---------- Materials provided

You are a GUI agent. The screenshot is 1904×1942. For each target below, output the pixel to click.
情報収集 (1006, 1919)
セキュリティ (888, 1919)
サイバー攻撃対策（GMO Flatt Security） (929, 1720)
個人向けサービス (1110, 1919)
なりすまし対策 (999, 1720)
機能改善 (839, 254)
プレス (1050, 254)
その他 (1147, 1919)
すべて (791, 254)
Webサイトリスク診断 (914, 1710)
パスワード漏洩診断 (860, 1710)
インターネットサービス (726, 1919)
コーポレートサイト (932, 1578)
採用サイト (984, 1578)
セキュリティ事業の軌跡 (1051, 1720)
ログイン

--------------------

- _Goal of the exercise_:
All entries shown above should be printed again exactly.

- _Response below_:
You are a GUI agent. The screenshot is 1904×1942. For each target below, output the pixel to click.
情報収集 (1006, 1919)
セキュリティ (888, 1919)
サイバー攻撃対策（GMO Flatt Security） (929, 1720)
個人向けサービス (1110, 1919)
なりすまし対策 (999, 1720)
機能改善 (839, 254)
プレス (1050, 254)
その他 (1147, 1919)
すべて (791, 254)
Webサイトリスク診断 (914, 1710)
パスワード漏洩診断 (860, 1710)
インターネットサービス (726, 1919)
コーポレートサイト (932, 1578)
採用サイト (984, 1578)
セキュリティ事業の軌跡 (1051, 1720)
ログイン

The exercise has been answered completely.